Nigeria Should Be $3tn Economy, Says Kenyan Anti-corruption Czar


    Ndubuisi Francis in Abuja

    A former head of the Kenya Anti-corruption Commission and renowned law scholar, Prof. Patrick Otieno Lumumba, has decried the poor performance of Nigeria in different spheres of development in spite of her abundant human and material resources, declaring that the country should be an economy with a $3 trillion gross domestic product (GDP) and not the current $500 billion.

    He berated the political elite for holding the vastly-endowed country down, adding that as long as the country fails to provide the compass for Africa’s greatness, the continent would continue to lag behind.

    Lumumba spoke in a keynote address during a two-day forum of the Summit of The Alternatives (SOTA), in Abuja.
    SOTA is a collaborative effort of different non-governmental groups, including the Red Card Movement, Centre for Democracy and Development, Yiaga Africa, Nigeria First Project, BudgIT, EiE Nigeria and passionate citizens under the slogan of “Framing the New Nigeria of our Dream.”

    Lumumba said he was in agreement with the late Nigerian author, Prof. Chinua Achebe’s book, ‘The Trouble with Nigeria’, which laid the country’s problem squarely on leadership.
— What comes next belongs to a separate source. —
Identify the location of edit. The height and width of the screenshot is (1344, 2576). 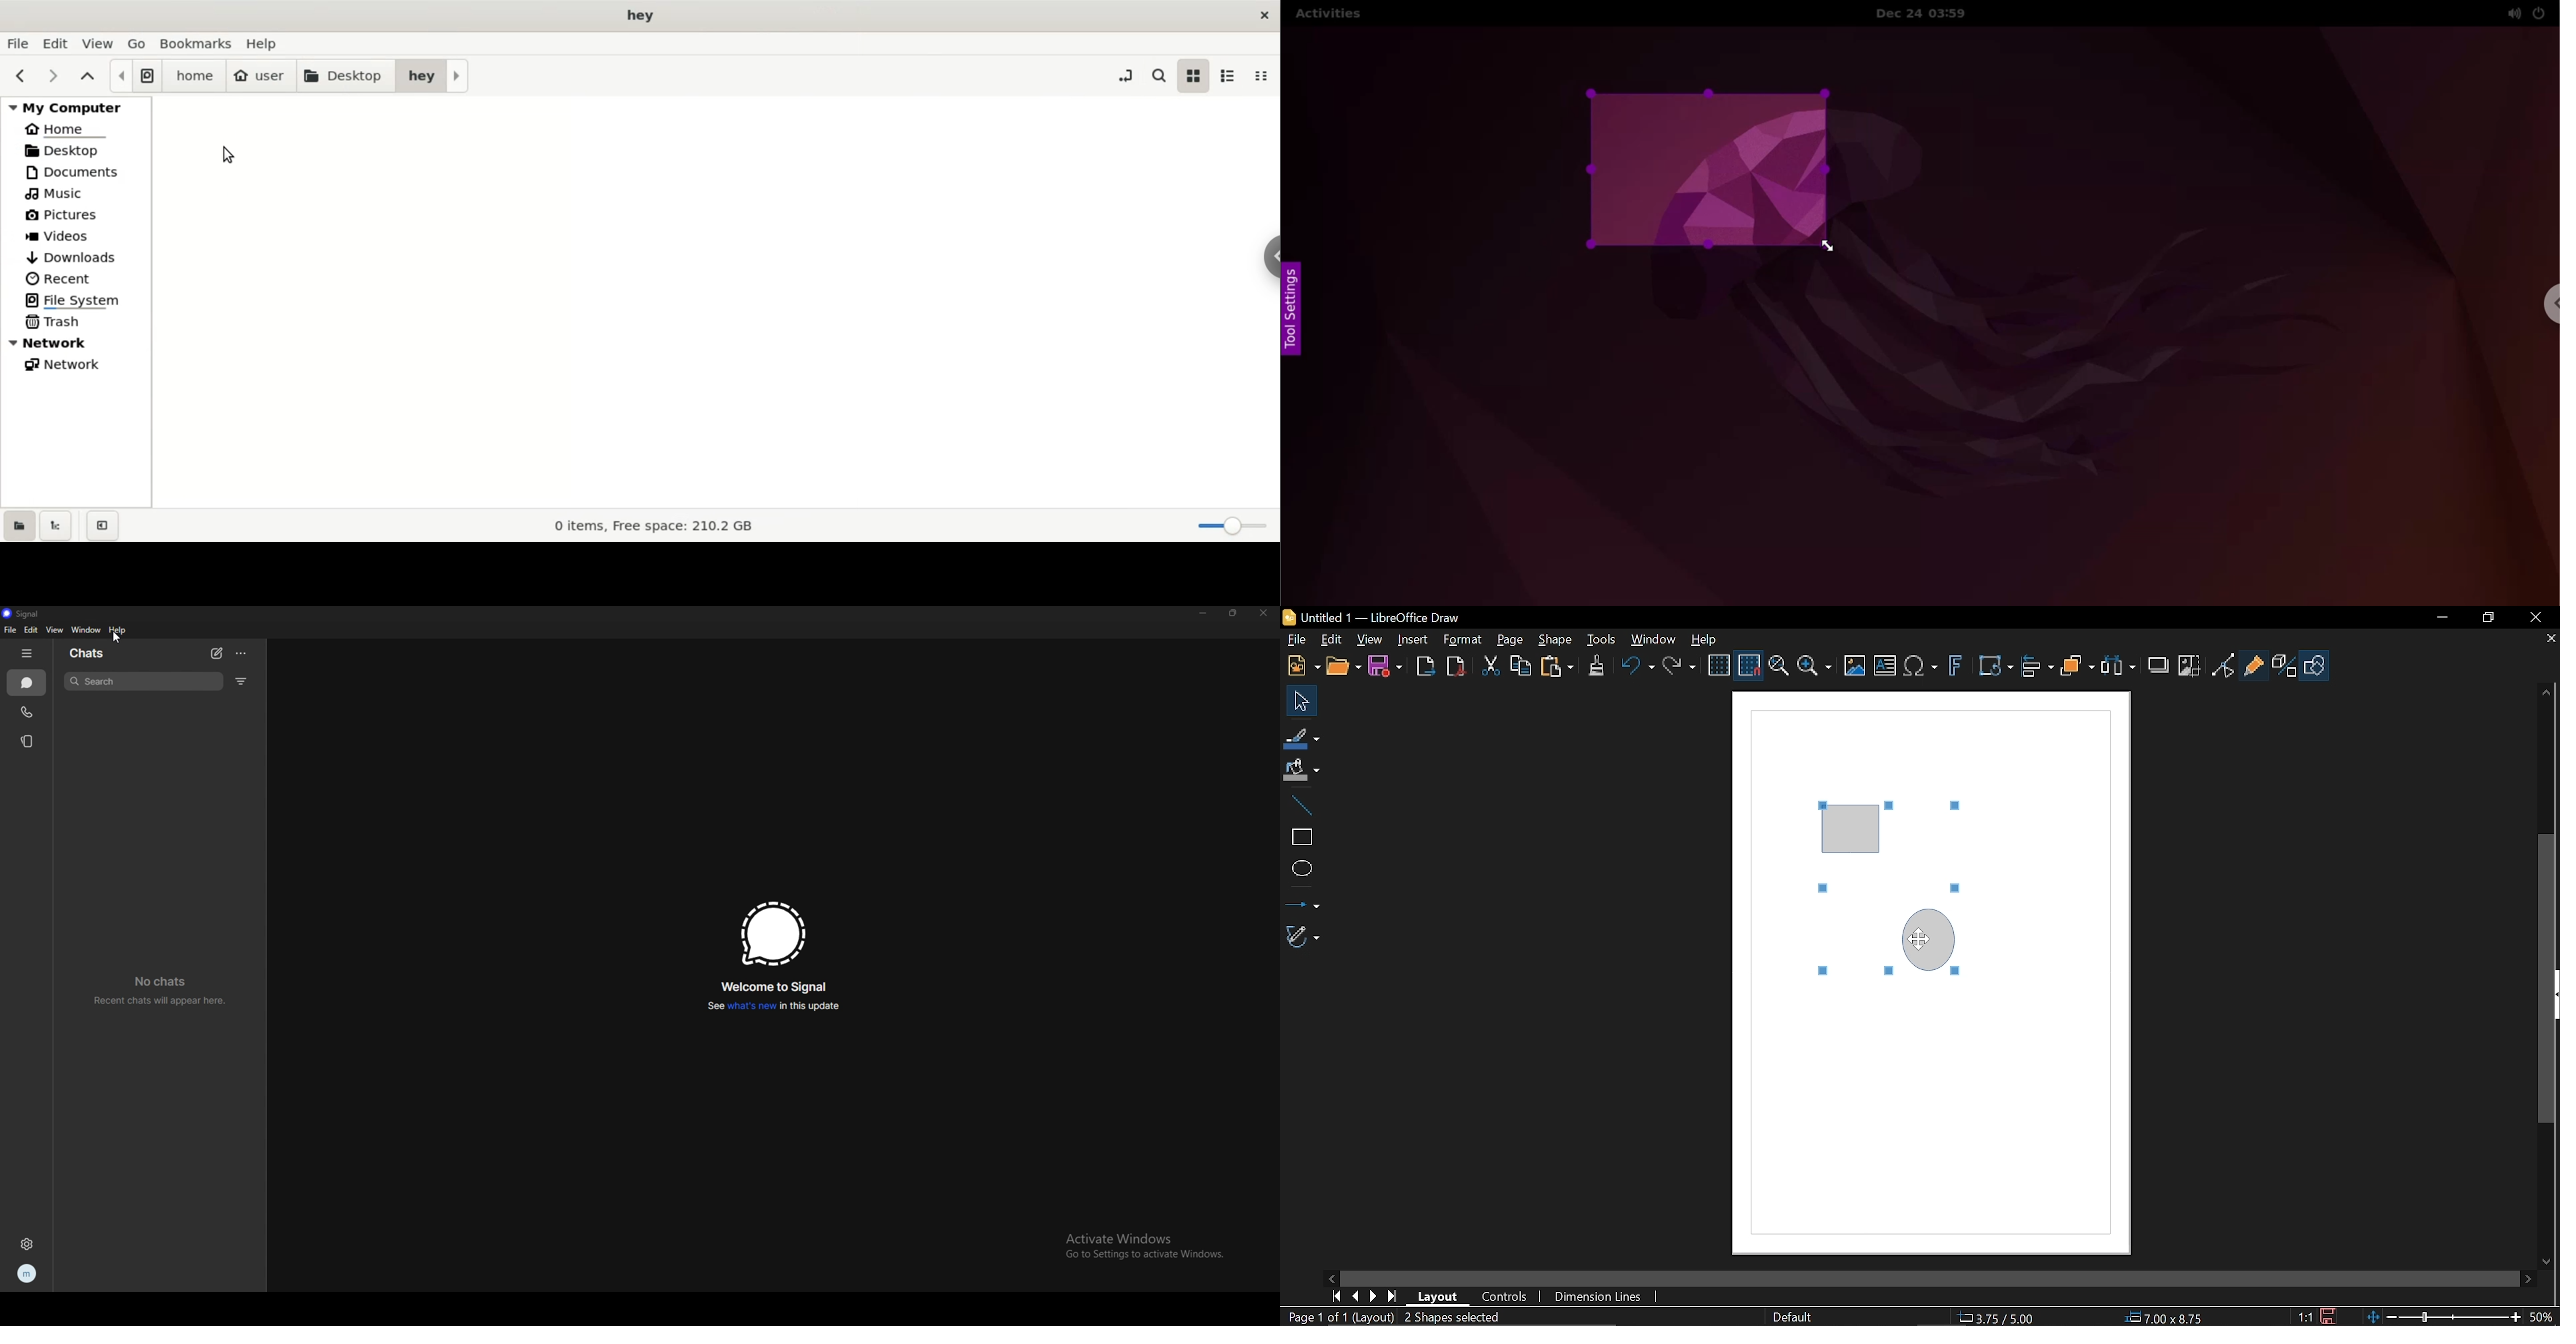
(60, 43).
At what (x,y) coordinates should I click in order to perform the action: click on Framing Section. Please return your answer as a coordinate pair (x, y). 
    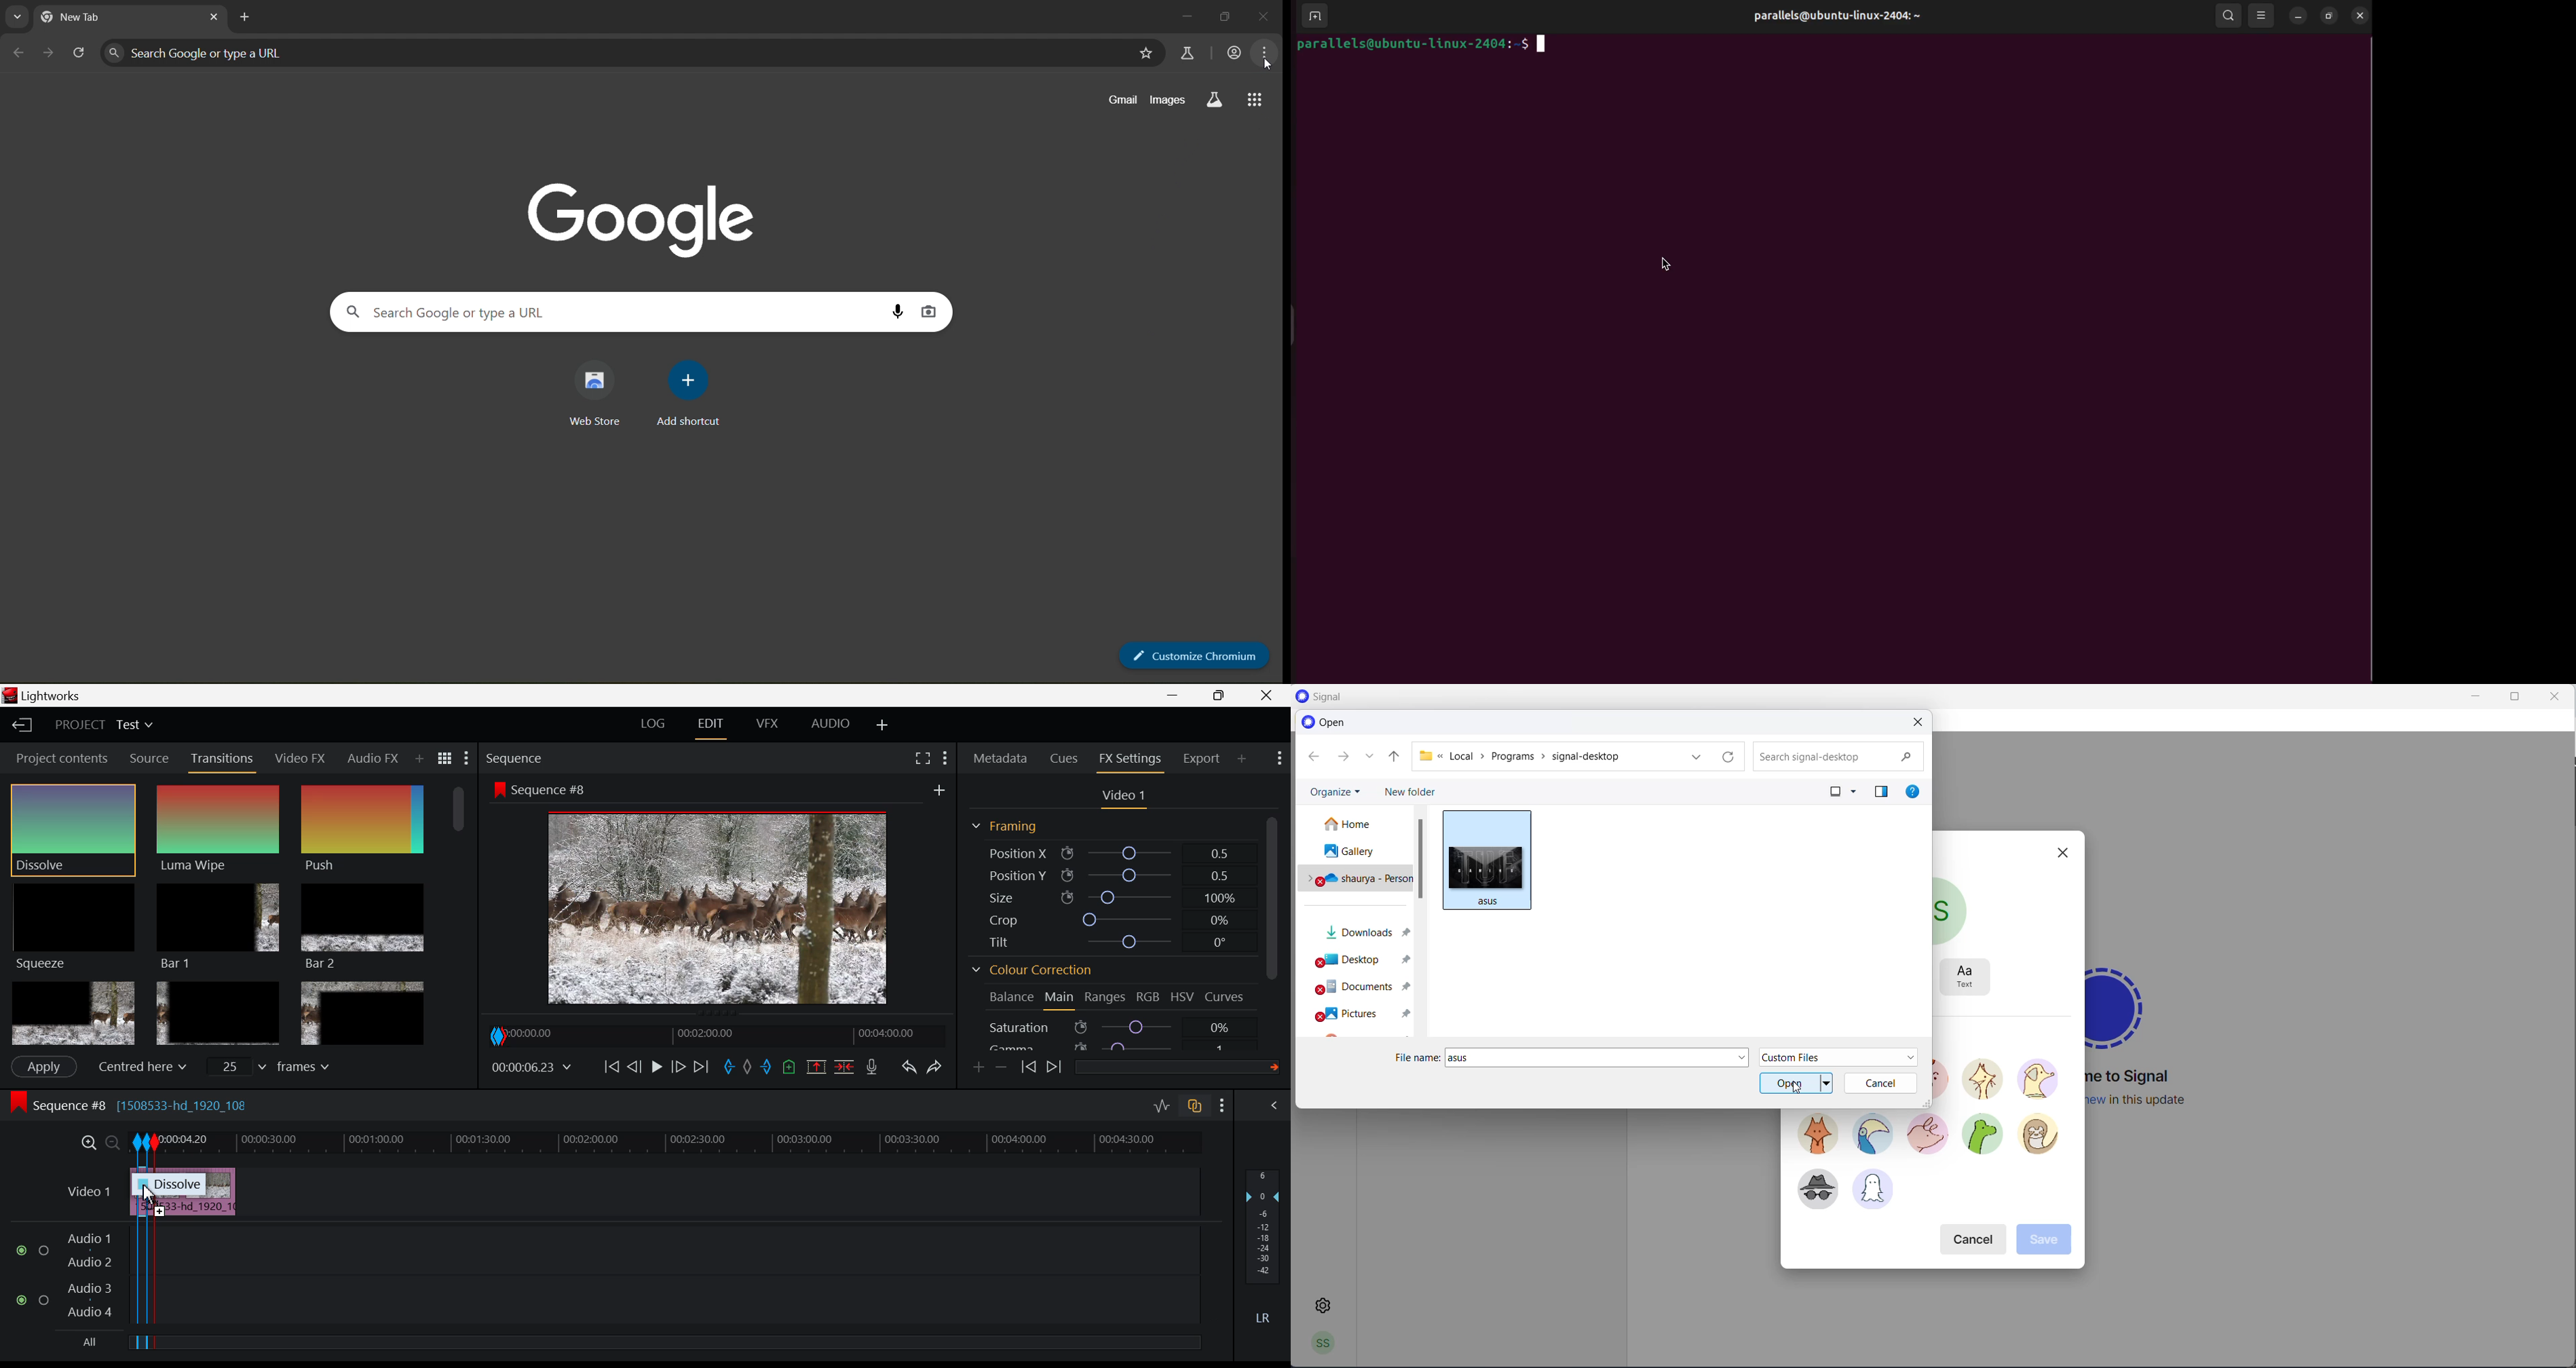
    Looking at the image, I should click on (1004, 827).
    The prominent law professor said: “Chinua Achebe in his book, ‘The Trouble With Nigeria’, explained that the problem of Nigeria is simply that of leadership.

    “I remember so vividly in 1963 when African leaders assembled in Addis Ababa, Ethiopia. They were as passionate as they were correct. They were all envied in the early days…They all made sense.

    “When one listened to Nnamdi Azikiwe, he made sense. When one listened to Abubakar Tafawa Balewa, he made sense. When one listened to the Sardauna of Sokoto, Sir Ahmadu Bello, he made sense. A lot of other African leaders made sense.
    “We soon began to see a new breed of coup d’état leaders; the men in arms in the political arena. That was when the rain started to beat us as a country.

    “Nigeria occupies such an important place not only in Africa, but in the world.

    Nigeria is a leader when it comes to producing some of the greatest thinkers in Africa.

    “What continues to hold Nigeria down are the political elites; the politics of money. They should realise that when they lead Nigeria, they are also leading Africa.

    “When Nigeria sneezes, Africa catches a cold. Nigeria should realise that she should be the political Mecca where African leaders pay pilgrimage.

    “Nigeria must improve agriculture and health, so that our president does not sojourn abroad for medical tourism.
    “Nigeria is blessed with everything you can think of, but leadership. Nigeria has showed its leadership position in the African region through various peace keeping operations in Liberia and Sierra Leone; name it. Nigeria is the only missing link to Africa’s success.

    ‘Nigeria’s leadership is the missing link in Africa’s greatness.”
    Lumumba noted that be it in the field of medicine, engineering, science and technology, film and cinematography, sports, academia and other fields of human endeavour, Nigeria has continued to produce the leading lights globally.
    But he lamented that the missing link in galvanising the potential for Nigeria and by extension, Africa’s greatness, was leadership. Lumumba regretted that Nigerian leaders at all levels had appropriated public leadership for personal gains, and reminded them that a position of leadership is that of trusteeship.

    He urged Nigerian leaders to resolve that time had come to provide purposeful and selfless leadership, adding that “Nigeria ought to be Africa on microcosm,” he added.

    Lumumba therefore urged the Nigerian president and other members of the executive arm, the National Assembly, and others in leadership positions to liberate themselves from the shackles of what he described as ‘short-termism’ in order to maximise Nigeria’s potential for the nation’s arrested greatness.

    In her welcome address, the convener of the Red Card Movement, Dr. Oby Ezekwesili harped on the need for a new Nigeria, and the economic implication of having a visionary leadership, with character, competence and capacity.